After the PPP was removed from office in 1964 the new PNC-UF coalition was showered with lots of overseas loans and grants which for the most part were greatly mismanaged and spent on ill-advised projects, some of which never saw the light of day despite the huge sums of money spent on initial preparatory works. The western financial institutions and other donor countries were literally tumbling over each other to spend money on Guyana. Most of the money came in the form of loans which had to be repaid with interest.
By the latter part of the life of the PNC regime, the country was saddled with a huge foreign debt which was consuming over ninety per cent of the country’s revenues. The country was unable to meet its debt obligations to the international financial institutions and at one time was declared ‘uncreditworthy’ by the IMF and therefore considered ineligible for further loans.
One of the first tasks of the new PPP/C administration was to mobilize resources to rebuild a battered economy, especially given the fact that the treasury was empty and the productive capacity of the country in virtual tatters. By the early 1990’s the production of sugar and rice had reached record lows and bauxite had experienced an advanced state of production decline.
Several development rounds took place with the assistance of the Carter Centre and the UNDP aimed at securing financing for development. In addition, several interventions were made at the bilateral and multilateral levels to either write-off or reschedule the country’s huge debt burden.
After several rounds of negotiations, Guyana became one of the few countries of the world that benefited from debt write-offs under the Highly Indebted Poor Countries (HIPC) Initiative. This was a major breakthrough for Guyana and released considerable financial resources which otherwise would have had to be spent on repaying and servicing the debt burden. Because of good governance, the country was projected as a model of a third world country which has recovered from the trauma of economic and political disaster.
I thought of providing that background information if only to show how far the country has evolved over time in terms of its capacity to mobilize financing for development. Today, Guyana is no longer a part of the IMF policy prescriptions, having exited the programme some years ago. This is a major economic advance, especially when seen against the background of what is taking place in several of the more advanced economies in the region which are still heavily dependent on the IMF to finance their development.

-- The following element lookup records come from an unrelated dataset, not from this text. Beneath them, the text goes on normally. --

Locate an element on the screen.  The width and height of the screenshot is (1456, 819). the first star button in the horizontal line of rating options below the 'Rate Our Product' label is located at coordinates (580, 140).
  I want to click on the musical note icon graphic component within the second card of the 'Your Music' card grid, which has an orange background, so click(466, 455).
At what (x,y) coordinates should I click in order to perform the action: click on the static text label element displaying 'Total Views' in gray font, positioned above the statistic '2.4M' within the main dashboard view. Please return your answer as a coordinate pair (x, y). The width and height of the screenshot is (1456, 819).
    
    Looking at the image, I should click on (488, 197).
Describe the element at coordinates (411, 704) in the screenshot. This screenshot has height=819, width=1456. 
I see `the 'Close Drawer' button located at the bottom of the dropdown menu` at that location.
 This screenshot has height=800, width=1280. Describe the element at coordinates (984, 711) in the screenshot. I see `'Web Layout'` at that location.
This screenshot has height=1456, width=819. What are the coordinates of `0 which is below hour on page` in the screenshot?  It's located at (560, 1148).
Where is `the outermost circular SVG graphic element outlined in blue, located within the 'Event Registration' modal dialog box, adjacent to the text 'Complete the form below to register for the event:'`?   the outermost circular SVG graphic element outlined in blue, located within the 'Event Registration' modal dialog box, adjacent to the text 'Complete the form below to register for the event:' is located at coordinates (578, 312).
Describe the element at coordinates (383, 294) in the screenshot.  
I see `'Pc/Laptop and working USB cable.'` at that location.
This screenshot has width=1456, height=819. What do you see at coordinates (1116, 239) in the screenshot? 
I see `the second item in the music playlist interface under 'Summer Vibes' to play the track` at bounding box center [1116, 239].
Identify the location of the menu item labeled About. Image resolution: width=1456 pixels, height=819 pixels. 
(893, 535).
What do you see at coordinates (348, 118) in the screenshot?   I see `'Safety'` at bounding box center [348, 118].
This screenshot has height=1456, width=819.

What we have in Guyana is something of a paradox, where the PPPC administration has successfully mobilized resources for development but the combined opposition is slashing the funds which are designed to stimulate the economy and accelerate the pace of our development. This is a very unusual situation which certainly is not in the best interest of the country and its citizens. The actions taken by the combined opposition is motivated by narrow partisan interests and has the potential to do harm to the economy and by extension the well-being of the people of Guyana.